Cash in on Crop-Over
As the Crop-Over Festival season begins to move into high gear, it is the opportune time for those in the private sector and entrepreneurs to cash in on the many business opportunities that present themselves. For most Barbadians it is a time to forget the pressures of the recession and celebrate the festival in the way locals know best.
Some would say fete, while others would simply say party hard. Whatever expression is used, there is a clear message that the intention is to enjoy one’s self. For the business man or entrepreneur, it is the ideal opportunity to sell both services and products. It is the gateway to improving cash flows and for earning a living.
In reflecting on the growth of the festival over the years, it is evident that several different business opportunities have opened up. In the formative years, the festival was in the main about calypso tents, costumes bands, sale of food and beverages and craft vending.
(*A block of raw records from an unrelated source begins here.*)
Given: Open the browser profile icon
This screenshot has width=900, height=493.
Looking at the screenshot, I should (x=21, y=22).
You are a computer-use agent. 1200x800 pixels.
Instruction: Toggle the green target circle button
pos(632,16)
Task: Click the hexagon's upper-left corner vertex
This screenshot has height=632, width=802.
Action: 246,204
There are now several other opportunities, some of which emerge from the creative minds of our young and old alike.
It is quite possible that some only see it as providing services and products during the festival as a short term measure. They seize the moment to cash in on the dollars that are floating around, as thousands spend on anything that would add to their enjoyment and pleasure during the festival. Some of the offerings put on the market during the Crop-Over Festival are unique in nature, and could be developed into good business ventures.
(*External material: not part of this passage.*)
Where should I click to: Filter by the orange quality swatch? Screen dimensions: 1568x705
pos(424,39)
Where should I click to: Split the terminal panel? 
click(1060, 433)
A fair assessment would be that many of those behind the projects, products and services on offer, do not recognise the potential of their offering. This is likely to be the case because of individual shortsightedness, and/or a lack of understanding of what can and needs to be done to make the venture a profitable and sustained one.
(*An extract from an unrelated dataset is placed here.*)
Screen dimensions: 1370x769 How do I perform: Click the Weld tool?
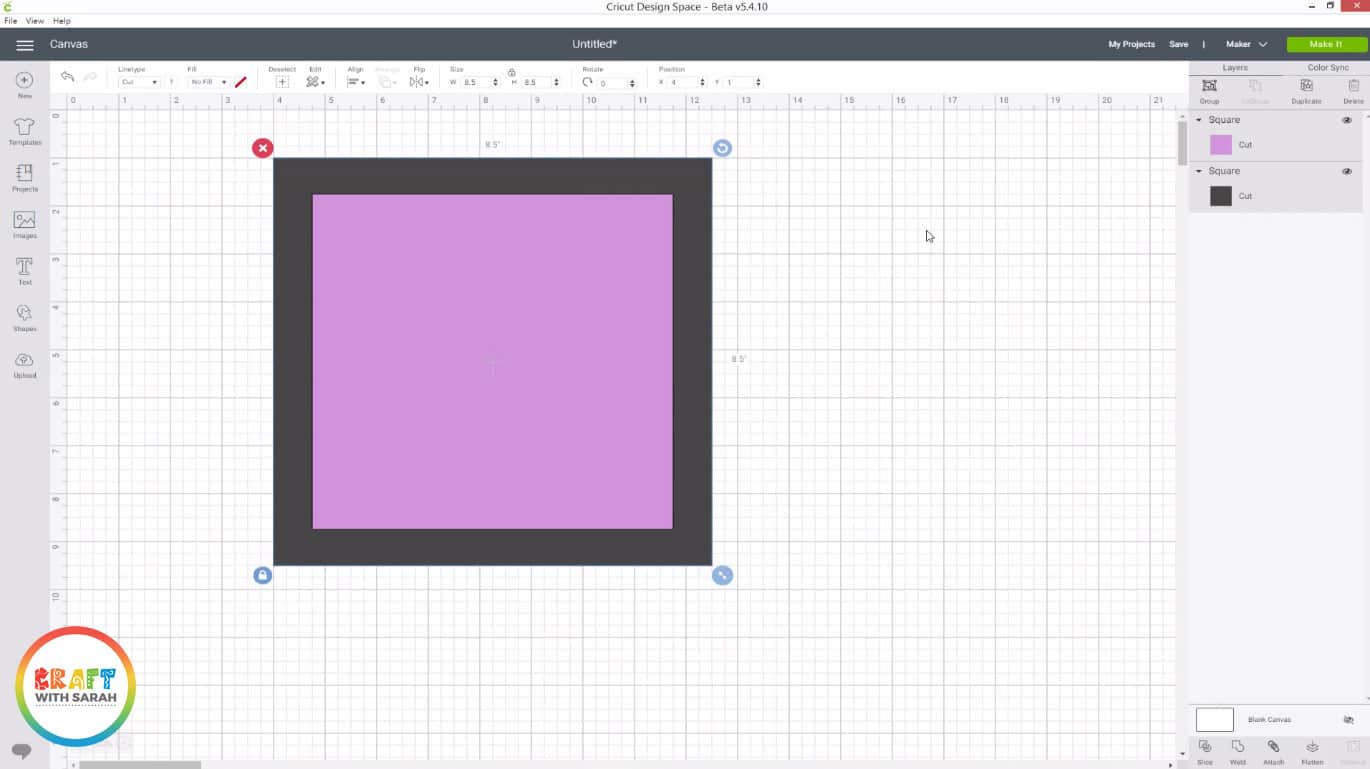pos(1237,751)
Irrespective of what product, service or skill that an individual would promote extensively during the Crop-Over session, there are basics which ought to be followed if the business is to be successful. Inasmuch that the focus is on sales, it requires that careful attention is paid to marketing and promotion. The only way the public will know of what is available, is by way of deliberate efforts to call their attention to it.
It is often said that word of mouth is usually the best way to let others know of what you have for sale. Experience suggests that this is absolutely true. However, this is dependent on two significant factors. These are the quality of the service that is given and the quality of the product or work offered. Added to these, presentation and personal attitude will make the great difference between success and failure.
Crop-Over may be the perfect time for most entrepreneurs to cash in on the opportunity to introduce their product or service on the market. To get the venture off the ground must be the initial focus. Thereafter, attention should be directed at how to sustain it.
Some might consider their venture as short term, since the belief is that it will go into a slump or lull after the Crop-Over season has ended. There may be merit in that contention, but does not necessarily have to be the case. Consideration has to be given to capitalising on the many other seasonal opportunities that are on the annual calendar.
These include but are not limited to AgroFest, the Jazz Festival, Independence celebrations and the Christmas season. There is the adage, “where there is a will there is a way”, and this should not be taken lightly, and so anyone who has a business idea, should make good of the opportunity when they have the attention of both buyers and sellers in the market place.
Those who have ideas, especially persons on the breadline or underemployed should be proactive and aggressive of making something work for them. There is nothing to lose, but everything to gain in establishing a business venture, creating and securing their own employment, and possible employing others along the way.
It may make good sense this Crop-Over to seize the opportunity to put your business venture to the test. Remember! The longest journey begins with the first step.
* Dennis De Peiza is a Labour Management Consultant with Regional Management Services Inc.